(Pixel coordinate grounding data)
---
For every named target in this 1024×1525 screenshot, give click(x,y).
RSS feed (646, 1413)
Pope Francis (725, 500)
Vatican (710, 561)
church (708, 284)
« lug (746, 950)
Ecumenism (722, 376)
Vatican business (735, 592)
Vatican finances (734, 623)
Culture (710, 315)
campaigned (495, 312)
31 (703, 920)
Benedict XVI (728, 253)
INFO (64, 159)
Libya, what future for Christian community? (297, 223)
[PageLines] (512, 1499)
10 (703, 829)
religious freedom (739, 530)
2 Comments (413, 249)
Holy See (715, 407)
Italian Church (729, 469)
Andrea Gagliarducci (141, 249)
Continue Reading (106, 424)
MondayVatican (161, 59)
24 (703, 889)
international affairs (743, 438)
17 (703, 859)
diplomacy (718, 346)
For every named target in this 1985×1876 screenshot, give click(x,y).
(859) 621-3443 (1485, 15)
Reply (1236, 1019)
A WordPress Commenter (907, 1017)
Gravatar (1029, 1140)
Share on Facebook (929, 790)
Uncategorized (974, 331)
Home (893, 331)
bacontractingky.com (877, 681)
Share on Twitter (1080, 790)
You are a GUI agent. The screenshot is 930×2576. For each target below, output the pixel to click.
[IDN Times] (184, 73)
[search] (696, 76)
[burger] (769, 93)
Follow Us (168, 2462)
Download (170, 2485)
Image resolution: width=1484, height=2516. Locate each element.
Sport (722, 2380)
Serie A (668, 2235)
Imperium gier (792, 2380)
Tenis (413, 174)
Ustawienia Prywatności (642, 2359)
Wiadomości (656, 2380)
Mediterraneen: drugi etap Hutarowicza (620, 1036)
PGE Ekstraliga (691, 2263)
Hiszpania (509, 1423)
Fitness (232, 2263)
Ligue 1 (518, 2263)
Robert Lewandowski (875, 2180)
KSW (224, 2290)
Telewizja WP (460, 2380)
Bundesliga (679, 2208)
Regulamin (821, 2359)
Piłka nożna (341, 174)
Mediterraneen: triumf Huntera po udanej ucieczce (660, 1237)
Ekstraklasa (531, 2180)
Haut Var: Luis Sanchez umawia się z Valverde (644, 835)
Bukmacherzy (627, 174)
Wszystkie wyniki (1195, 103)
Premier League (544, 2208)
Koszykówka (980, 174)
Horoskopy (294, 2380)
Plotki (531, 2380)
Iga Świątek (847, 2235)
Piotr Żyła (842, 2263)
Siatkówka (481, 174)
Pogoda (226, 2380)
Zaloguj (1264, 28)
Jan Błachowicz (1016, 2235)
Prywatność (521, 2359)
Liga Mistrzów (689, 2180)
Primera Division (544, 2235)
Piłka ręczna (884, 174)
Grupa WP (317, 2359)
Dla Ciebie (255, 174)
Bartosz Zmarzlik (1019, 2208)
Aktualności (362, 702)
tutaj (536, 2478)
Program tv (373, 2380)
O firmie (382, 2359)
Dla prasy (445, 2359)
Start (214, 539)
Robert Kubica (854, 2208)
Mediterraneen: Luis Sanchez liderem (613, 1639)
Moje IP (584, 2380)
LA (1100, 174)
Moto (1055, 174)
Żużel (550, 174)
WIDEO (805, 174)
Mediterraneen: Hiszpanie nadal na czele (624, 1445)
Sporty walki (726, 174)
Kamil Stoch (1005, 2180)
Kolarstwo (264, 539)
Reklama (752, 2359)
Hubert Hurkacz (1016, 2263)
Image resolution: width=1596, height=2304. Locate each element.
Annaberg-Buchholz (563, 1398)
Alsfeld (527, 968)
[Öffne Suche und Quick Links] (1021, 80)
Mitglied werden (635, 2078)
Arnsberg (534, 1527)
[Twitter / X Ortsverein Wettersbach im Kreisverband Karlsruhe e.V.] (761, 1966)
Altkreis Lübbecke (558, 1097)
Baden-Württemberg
---
▸ **DIRECTIONS FOR THIS TASK**: Go through the data, and copy each line in which the word "Image" appears.

▸ **YOUR SOLUTION**:
Image resolution: width=1484, height=2516. Locate each element.
Image resolution: width=1596, height=2304. Locate each element.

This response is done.